◆ **Written exercise**
Convert the records starting with the line containing "What are the" and going on through the line containing "Medical students is" into a JSON list of strings, one string per line, leaving out blank lines.

◆ **Information given**
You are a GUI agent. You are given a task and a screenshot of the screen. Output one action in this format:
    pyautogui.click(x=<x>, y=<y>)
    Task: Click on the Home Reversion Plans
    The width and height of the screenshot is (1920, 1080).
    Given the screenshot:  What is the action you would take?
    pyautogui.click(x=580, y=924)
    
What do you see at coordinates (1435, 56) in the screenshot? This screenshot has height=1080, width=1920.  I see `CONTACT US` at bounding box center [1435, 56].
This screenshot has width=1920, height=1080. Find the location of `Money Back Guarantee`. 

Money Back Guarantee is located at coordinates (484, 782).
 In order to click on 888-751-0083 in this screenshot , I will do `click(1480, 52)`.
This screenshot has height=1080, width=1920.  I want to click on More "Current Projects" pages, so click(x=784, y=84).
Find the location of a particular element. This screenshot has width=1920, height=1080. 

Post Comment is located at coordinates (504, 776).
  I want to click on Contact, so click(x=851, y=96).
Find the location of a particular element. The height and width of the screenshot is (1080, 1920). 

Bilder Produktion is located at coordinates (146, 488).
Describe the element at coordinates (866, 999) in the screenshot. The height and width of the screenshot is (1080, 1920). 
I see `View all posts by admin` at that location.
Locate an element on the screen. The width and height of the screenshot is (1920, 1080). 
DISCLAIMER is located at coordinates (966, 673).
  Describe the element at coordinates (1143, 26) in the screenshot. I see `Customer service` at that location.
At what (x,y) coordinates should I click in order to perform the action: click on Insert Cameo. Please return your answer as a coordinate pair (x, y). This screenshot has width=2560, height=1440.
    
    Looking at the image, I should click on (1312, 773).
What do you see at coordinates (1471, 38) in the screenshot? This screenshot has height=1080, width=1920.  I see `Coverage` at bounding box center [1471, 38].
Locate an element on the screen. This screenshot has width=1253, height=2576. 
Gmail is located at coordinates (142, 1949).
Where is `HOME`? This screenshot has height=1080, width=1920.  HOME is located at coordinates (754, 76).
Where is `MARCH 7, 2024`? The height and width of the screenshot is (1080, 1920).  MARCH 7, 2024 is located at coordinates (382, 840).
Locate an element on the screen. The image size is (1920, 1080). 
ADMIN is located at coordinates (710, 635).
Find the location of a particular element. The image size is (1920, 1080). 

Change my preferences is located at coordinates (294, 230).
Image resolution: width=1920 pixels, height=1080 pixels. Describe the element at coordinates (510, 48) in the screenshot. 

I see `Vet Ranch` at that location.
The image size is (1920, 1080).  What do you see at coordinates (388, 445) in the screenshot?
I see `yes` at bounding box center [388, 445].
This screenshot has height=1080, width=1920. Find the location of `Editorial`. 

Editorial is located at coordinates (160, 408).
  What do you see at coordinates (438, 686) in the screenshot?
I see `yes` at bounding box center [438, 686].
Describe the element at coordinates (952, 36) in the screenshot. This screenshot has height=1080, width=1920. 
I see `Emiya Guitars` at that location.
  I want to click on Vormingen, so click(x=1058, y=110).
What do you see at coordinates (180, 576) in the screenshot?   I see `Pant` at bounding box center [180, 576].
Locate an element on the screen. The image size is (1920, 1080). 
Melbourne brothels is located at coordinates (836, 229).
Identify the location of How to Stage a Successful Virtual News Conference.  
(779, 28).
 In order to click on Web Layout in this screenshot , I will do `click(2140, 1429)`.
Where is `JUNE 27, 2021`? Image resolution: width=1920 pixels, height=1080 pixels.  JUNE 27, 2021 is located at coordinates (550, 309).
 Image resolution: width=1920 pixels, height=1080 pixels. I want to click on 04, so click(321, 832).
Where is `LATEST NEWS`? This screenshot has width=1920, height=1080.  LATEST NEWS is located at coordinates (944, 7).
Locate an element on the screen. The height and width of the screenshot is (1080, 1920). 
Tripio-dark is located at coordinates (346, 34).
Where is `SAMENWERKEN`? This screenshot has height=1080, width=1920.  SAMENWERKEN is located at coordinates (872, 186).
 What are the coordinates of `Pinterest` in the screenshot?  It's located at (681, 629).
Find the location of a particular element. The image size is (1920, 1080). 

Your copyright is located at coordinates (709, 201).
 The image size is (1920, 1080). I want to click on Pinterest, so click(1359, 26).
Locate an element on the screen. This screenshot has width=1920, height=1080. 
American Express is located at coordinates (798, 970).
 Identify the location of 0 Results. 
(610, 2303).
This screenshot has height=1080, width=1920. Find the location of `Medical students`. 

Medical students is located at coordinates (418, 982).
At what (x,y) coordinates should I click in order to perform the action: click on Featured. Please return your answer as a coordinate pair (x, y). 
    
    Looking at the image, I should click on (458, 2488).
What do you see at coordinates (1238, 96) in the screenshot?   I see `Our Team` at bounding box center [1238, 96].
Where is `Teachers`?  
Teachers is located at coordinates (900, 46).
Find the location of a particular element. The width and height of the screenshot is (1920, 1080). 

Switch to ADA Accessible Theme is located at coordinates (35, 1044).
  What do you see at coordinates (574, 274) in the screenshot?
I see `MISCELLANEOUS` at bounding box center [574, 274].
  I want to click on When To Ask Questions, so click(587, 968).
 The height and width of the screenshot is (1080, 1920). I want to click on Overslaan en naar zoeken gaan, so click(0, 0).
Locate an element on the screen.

◆ **The response**
[
  " What are the coordinates of `Pinterest` in the screenshot?  It's located at (681, 629).",
  "Find the location of a particular element. The image size is (1920, 1080). ",
  "Your copyright is located at coordinates (709, 201).",
  " The image size is (1920, 1080). I want to click on Pinterest, so click(1359, 26).",
  "Locate an element on the screen. This screenshot has width=1920, height=1080. ",
  "American Express is located at coordinates (798, 970).",
  " Identify the location of 0 Results. ",
  "(610, 2303).",
  "This screenshot has height=1080, width=1920. Find the location of `Medical students`. ",
  "Medical students is located at coordinates (418, 982)."
]